### Extracted records

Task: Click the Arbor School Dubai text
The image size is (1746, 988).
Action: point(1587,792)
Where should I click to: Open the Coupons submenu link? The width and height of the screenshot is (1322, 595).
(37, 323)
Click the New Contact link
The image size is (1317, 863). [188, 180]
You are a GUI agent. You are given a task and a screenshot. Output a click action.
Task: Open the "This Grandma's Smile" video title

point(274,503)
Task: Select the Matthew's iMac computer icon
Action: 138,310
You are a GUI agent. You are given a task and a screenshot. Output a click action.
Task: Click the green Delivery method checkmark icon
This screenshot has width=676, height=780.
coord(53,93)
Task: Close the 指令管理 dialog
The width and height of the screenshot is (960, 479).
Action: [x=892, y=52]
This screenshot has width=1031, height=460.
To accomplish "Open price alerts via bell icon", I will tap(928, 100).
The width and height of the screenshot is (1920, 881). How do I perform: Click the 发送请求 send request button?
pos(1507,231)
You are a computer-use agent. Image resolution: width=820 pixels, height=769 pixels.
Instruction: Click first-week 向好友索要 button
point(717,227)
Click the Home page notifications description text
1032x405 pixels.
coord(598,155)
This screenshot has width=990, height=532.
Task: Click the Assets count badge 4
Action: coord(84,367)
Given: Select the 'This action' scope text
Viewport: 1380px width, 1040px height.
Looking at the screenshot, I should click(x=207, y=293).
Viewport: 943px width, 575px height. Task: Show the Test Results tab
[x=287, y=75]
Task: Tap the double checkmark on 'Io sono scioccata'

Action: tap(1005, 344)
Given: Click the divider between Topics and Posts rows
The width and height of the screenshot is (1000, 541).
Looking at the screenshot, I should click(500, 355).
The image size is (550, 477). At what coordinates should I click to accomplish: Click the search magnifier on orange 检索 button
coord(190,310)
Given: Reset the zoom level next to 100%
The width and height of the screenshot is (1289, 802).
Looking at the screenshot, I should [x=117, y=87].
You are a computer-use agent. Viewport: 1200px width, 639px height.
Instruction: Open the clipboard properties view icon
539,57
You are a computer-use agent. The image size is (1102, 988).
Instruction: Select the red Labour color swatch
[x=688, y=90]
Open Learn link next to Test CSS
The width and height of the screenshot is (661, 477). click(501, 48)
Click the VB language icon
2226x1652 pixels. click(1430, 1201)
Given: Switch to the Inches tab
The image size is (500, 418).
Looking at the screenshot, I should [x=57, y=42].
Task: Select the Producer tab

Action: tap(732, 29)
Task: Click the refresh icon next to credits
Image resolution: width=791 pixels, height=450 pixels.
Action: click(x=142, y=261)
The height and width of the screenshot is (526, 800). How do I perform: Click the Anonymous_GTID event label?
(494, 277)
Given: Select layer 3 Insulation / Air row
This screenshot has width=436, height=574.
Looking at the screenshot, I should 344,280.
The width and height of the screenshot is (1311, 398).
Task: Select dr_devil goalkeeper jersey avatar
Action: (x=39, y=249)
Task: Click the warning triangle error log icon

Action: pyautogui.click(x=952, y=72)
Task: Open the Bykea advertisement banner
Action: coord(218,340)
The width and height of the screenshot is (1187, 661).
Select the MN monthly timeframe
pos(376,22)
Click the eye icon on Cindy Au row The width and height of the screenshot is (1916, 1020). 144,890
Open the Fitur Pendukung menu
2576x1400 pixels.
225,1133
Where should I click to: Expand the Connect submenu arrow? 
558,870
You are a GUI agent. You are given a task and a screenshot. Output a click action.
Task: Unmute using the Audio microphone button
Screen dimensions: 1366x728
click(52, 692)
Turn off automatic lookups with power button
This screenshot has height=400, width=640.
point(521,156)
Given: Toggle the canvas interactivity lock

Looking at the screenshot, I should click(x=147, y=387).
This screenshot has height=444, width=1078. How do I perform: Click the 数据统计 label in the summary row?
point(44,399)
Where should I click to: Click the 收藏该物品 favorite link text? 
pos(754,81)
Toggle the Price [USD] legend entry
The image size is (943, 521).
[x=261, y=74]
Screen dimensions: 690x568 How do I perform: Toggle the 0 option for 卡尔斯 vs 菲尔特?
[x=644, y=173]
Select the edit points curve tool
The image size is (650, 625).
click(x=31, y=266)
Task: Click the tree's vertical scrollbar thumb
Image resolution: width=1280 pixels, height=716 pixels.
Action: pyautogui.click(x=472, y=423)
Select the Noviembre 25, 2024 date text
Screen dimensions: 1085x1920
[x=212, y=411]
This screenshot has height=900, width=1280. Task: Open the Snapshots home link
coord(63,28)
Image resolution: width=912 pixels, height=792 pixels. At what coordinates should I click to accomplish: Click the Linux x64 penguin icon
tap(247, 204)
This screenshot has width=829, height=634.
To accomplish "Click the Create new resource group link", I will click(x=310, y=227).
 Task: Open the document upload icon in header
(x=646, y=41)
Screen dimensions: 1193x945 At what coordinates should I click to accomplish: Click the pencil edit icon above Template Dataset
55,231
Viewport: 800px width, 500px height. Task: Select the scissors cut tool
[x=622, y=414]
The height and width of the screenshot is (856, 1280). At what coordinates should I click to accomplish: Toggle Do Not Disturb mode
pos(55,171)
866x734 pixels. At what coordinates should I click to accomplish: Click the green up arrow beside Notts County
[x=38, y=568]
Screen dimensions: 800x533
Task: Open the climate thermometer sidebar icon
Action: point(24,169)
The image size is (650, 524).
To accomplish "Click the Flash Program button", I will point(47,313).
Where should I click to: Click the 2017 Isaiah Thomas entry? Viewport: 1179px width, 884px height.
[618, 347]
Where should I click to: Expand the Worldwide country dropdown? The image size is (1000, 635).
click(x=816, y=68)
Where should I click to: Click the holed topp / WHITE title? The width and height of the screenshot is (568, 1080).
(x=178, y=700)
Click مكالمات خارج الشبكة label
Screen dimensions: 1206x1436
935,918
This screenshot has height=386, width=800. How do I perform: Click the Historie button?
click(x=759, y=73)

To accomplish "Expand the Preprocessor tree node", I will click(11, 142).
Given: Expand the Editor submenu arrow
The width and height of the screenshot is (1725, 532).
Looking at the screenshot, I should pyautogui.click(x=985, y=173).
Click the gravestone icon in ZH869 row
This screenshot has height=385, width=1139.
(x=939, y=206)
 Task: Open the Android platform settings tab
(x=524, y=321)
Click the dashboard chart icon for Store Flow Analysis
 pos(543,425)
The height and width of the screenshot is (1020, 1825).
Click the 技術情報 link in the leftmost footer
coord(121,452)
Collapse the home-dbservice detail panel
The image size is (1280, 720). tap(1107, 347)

######

→ **Try it**:
When you output the entries, keep every line exactly as it appears above.

→ **Answer section**:
Task: Click the Arbor School Dubai text
The image size is (1746, 988).
Action: point(1587,792)
Where should I click to: Open the Coupons submenu link? The width and height of the screenshot is (1322, 595).
(37, 323)
Click the New Contact link
The image size is (1317, 863). [188, 180]
You are a GUI agent. You are given a task and a screenshot. Output a click action.
Task: Open the "This Grandma's Smile" video title

point(274,503)
Task: Select the Matthew's iMac computer icon
Action: 138,310
You are a GUI agent. You are given a task and a screenshot. Output a click action.
Task: Click the green Delivery method checkmark icon
This screenshot has width=676, height=780.
coord(53,93)
Task: Close the 指令管理 dialog
The width and height of the screenshot is (960, 479).
Action: [x=892, y=52]
This screenshot has width=1031, height=460.
To accomplish "Open price alerts via bell icon", I will tap(928, 100).
The width and height of the screenshot is (1920, 881). How do I perform: Click the 发送请求 send request button?
pos(1507,231)
You are a computer-use agent. Image resolution: width=820 pixels, height=769 pixels.
Instruction: Click first-week 向好友索要 button
point(717,227)
Click the Home page notifications description text
1032x405 pixels.
coord(598,155)
This screenshot has width=990, height=532.
Task: Click the Assets count badge 4
Action: coord(84,367)
Given: Select the 'This action' scope text
Viewport: 1380px width, 1040px height.
Looking at the screenshot, I should click(x=207, y=293).
Viewport: 943px width, 575px height. Task: Show the Test Results tab
[x=287, y=75]
Task: Tap the double checkmark on 'Io sono scioccata'

Action: tap(1005, 344)
Given: Click the divider between Topics and Posts rows
The width and height of the screenshot is (1000, 541).
Looking at the screenshot, I should click(500, 355).
The image size is (550, 477). At what coordinates should I click to accomplish: Click the search magnifier on orange 检索 button
coord(190,310)
Given: Reset the zoom level next to 100%
The width and height of the screenshot is (1289, 802).
Looking at the screenshot, I should [x=117, y=87].
You are a computer-use agent. Viewport: 1200px width, 639px height.
Instruction: Open the clipboard properties view icon
539,57
You are a computer-use agent. The image size is (1102, 988).
Instruction: Select the red Labour color swatch
[x=688, y=90]
Open Learn link next to Test CSS
The width and height of the screenshot is (661, 477). click(501, 48)
Click the VB language icon
2226x1652 pixels. click(1430, 1201)
Given: Switch to the Inches tab
The image size is (500, 418).
Looking at the screenshot, I should [x=57, y=42].
Task: Select the Producer tab

Action: tap(732, 29)
Task: Click the refresh icon next to credits
Image resolution: width=791 pixels, height=450 pixels.
Action: click(x=142, y=261)
The height and width of the screenshot is (526, 800). How do I perform: Click the Anonymous_GTID event label?
(494, 277)
Given: Select layer 3 Insulation / Air row
This screenshot has width=436, height=574.
Looking at the screenshot, I should 344,280.
The width and height of the screenshot is (1311, 398).
Task: Select dr_devil goalkeeper jersey avatar
Action: (x=39, y=249)
Task: Click the warning triangle error log icon

Action: pyautogui.click(x=952, y=72)
Task: Open the Bykea advertisement banner
Action: coord(218,340)
The width and height of the screenshot is (1187, 661).
Select the MN monthly timeframe
pos(376,22)
Click the eye icon on Cindy Au row The width and height of the screenshot is (1916, 1020). 144,890
Open the Fitur Pendukung menu
2576x1400 pixels.
225,1133
Where should I click to: Expand the Connect submenu arrow? 
558,870
You are a GUI agent. You are given a task and a screenshot. Output a click action.
Task: Unmute using the Audio microphone button
Screen dimensions: 1366x728
click(52, 692)
Turn off automatic lookups with power button
This screenshot has height=400, width=640.
point(521,156)
Given: Toggle the canvas interactivity lock

Looking at the screenshot, I should click(x=147, y=387).
This screenshot has height=444, width=1078. How do I perform: Click the 数据统计 label in the summary row?
point(44,399)
Where should I click to: Click the 收藏该物品 favorite link text? 
pos(754,81)
Toggle the Price [USD] legend entry
The image size is (943, 521).
[x=261, y=74]
Screen dimensions: 690x568 How do I perform: Toggle the 0 option for 卡尔斯 vs 菲尔特?
[x=644, y=173]
Select the edit points curve tool
The image size is (650, 625).
click(x=31, y=266)
Task: Click the tree's vertical scrollbar thumb
Image resolution: width=1280 pixels, height=716 pixels.
Action: pyautogui.click(x=472, y=423)
Select the Noviembre 25, 2024 date text
Screen dimensions: 1085x1920
[x=212, y=411]
This screenshot has height=900, width=1280. Task: Open the Snapshots home link
coord(63,28)
Image resolution: width=912 pixels, height=792 pixels. At what coordinates should I click to accomplish: Click the Linux x64 penguin icon
tap(247, 204)
This screenshot has width=829, height=634.
To accomplish "Click the Create new resource group link", I will click(x=310, y=227).
 Task: Open the document upload icon in header
(x=646, y=41)
Screen dimensions: 1193x945 At what coordinates should I click to accomplish: Click the pencil edit icon above Template Dataset
55,231
Viewport: 800px width, 500px height. Task: Select the scissors cut tool
[x=622, y=414]
The height and width of the screenshot is (856, 1280). At what coordinates should I click to accomplish: Toggle Do Not Disturb mode
pos(55,171)
866x734 pixels. At what coordinates should I click to accomplish: Click the green up arrow beside Notts County
[x=38, y=568]
Screen dimensions: 800x533
Task: Open the climate thermometer sidebar icon
Action: point(24,169)
The image size is (650, 524).
To accomplish "Click the Flash Program button", I will point(47,313).
Where should I click to: Click the 2017 Isaiah Thomas entry? Viewport: 1179px width, 884px height.
[618, 347]
Where should I click to: Expand the Worldwide country dropdown? The image size is (1000, 635).
click(x=816, y=68)
Where should I click to: Click the holed topp / WHITE title? The width and height of the screenshot is (568, 1080).
(x=178, y=700)
Click مكالمات خارج الشبكة label
Screen dimensions: 1206x1436
935,918
This screenshot has height=386, width=800. How do I perform: Click the Historie button?
click(x=759, y=73)

To accomplish "Expand the Preprocessor tree node", I will click(11, 142).
Given: Expand the Editor submenu arrow
The width and height of the screenshot is (1725, 532).
Looking at the screenshot, I should pyautogui.click(x=985, y=173).
Click the gravestone icon in ZH869 row
This screenshot has height=385, width=1139.
(x=939, y=206)
 Task: Open the Android platform settings tab
(x=524, y=321)
Click the dashboard chart icon for Store Flow Analysis
 pos(543,425)
The height and width of the screenshot is (1020, 1825).
Click the 技術情報 link in the leftmost footer
coord(121,452)
Collapse the home-dbservice detail panel
The image size is (1280, 720). tap(1107, 347)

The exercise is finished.